# Leesfragment:

-*-*-

Kaïn gaat in ballingschap, Abel is vermoord, wat heeft God nog over! Bij de geboorte van Seth zegt Eva: “God heeft mij een ander zaad gegeven” (NBG. ‘zoon’). Dat is een enorme opluchting. In Leviticus 12 gaat het dus ook weer over het zaad. En dat zaad zijn wij! We zijn ge­roepen om zaad te zijn. Het is de vraag of je het wilt! Zaad in Gods hand. Zo staat er in de profeten: ‘Ik zal hen uitzaaien on­der de vol­ken’. Dat heeft consequenties. Jezus was bereid zaad te worden. Hij heeft Zich laten zaaien. Als zaad in de akker. Opdat er honderd­vou­dig vrucht zou zijn. Een geboorte in de Bijbel is nooit een vanzelfsprekendheid. Een ge­boor­te is een geheimenis; een geboorte behoort aan God. Daarom is dit hoofd­stuk zo actueel. Leviticus 12 is namelijk een getuigenis tegen het heidendom. God ver­telt nooit zomaar waarheden, die iedereen allang weet. God zegt geen din­gen, waarvan de mens zegt: dat heb ik altijd al gedacht, ik ben het hele­maal met U eens, God. Het woord van God gaat juist te­gen het heiden­dom in. Daar zit ook een andere kant aan, want God respecteert cultu­ren van volkeren. Het feit, dat er hier in Leviticus over seksualiteit wordt gesproken, ìs al bevrijdend. Vaak is dat niet bespreekbaar. In Leviticus wordt de sek­­­su­a­liteit enerzijds gehaald uit de sfeer van de geheimzinnigheid, anderzijds uit de sfeer van commercie en wellust. In de West-Euro­pe­­se cultuur wordt de vrouw vaak gezien als object, als ding. Men heeft eens gezegd: we gebruiken mensen en aanbidden dingen. Dat is typerend voor de Westerse cultuur. Heilig in deze cultuur is al­­­les waar geld een rol speelt, het doel heiligt de middelen. Ver­gelijk in dit op­zicht de reclame; ook het peil van de reclame gaat omlaag. De mens wordt aangesproken op zijn begeerten. Je krijgt een hele cul­­­tuur die ge­ba­seerd is op het hebben. Gebaseerd op zogenaamd ge­luk, al­thans, ge­luksgevoel. Ideaal is, dat je je fijn, dat je je happy voelt.

-*-*-

# Opdracht:
Kun je de tekst over Leviticus 12 hierboven volledig en woord voor woord overnemen?

# Gegevensuittreksel:
-*-*-

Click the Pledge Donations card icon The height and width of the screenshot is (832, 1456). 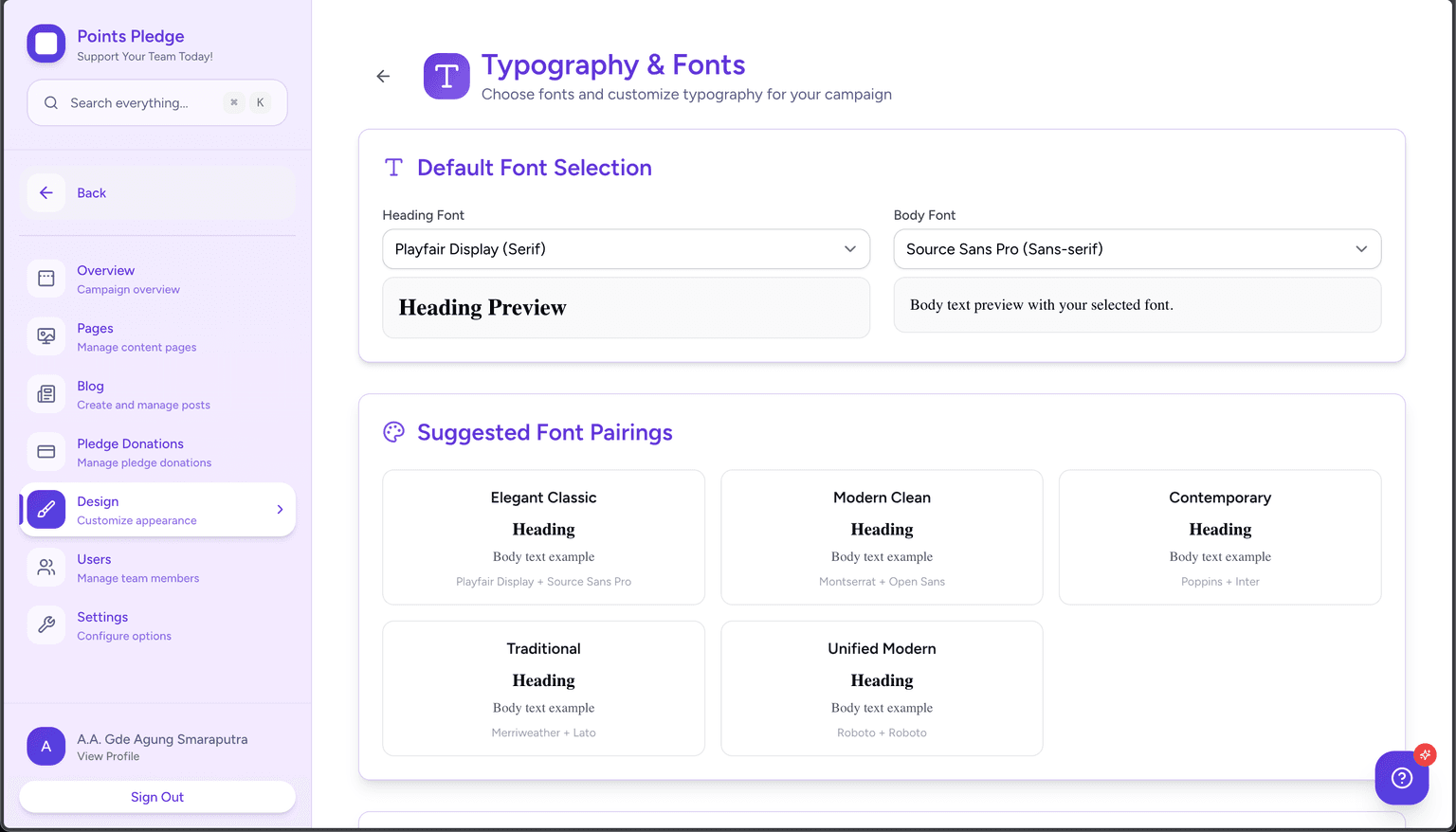point(46,452)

-*-*-

# Antwoord:
Kaïn gaat in ballingschap, Abel is vermoord, wat heeft God nog over! Bij de geboorte van Seth zegt Eva: “God heeft mij een ander zaad gegeven” (NBG. ‘zoon’). Dat is een enorme opluchting. In Leviticus 12 gaat het dus ook weer over het zaad. En dat zaad zijn wij! We zijn ge­roepen om zaad te zijn. Het is de vraag of je het wilt! Zaad in Gods hand. Zo staat er in de profeten: ‘Ik zal hen uitzaaien on­der de vol­ken’. Dat heeft consequenties. Jezus was bereid zaad te worden. Hij heeft Zich laten zaaien. Als zaad in de akker. Opdat er honderd­vou­dig vrucht zou zijn. Een geboorte in de Bijbel is nooit een vanzelfsprekendheid. Een ge­boor­te is een geheimenis; een geboorte behoort aan God. Daarom is dit hoofd­stuk zo actueel. Leviticus 12 is namelijk een getuigenis tegen het heidendom. God ver­telt nooit zomaar waarheden, die iedereen allang weet. God zegt geen din­gen, waarvan de mens zegt: dat heb ik altijd al gedacht, ik ben het hele­maal met U eens, God. Het woord van God gaat juist te­gen het heiden­dom in. Daar zit ook een andere kant aan, want God respecteert cultu­ren van volkeren. Het feit, dat er hier in Leviticus over seksualiteit wordt gesproken, ìs al bevrijdend. Vaak is dat niet bespreekbaar. In Leviticus wordt de sek­­­su­a­liteit enerzijds gehaald uit de sfeer van de geheimzinnigheid, anderzijds uit de sfeer van commercie en wellust. In de West-Euro­pe­­se cultuur wordt de vrouw vaak gezien als object, als ding. Men heeft eens gezegd: we gebruiken mensen en aanbidden dingen. Dat is typerend voor de Westerse cultuur. Heilig in deze cultuur is al­­­les waar geld een rol speelt, het doel heiligt de middelen. Ver­gelijk in dit op­zicht de reclame; ook het peil van de reclame gaat omlaag. De mens wordt aangesproken op zijn begeerten. Je krijgt een hele cul­­­tuur die ge­ba­seerd is op het hebben. Gebaseerd op zogenaamd ge­luk, al­thans, ge­luksgevoel. Ideaal is, dat je je fijn, dat je je happy voelt.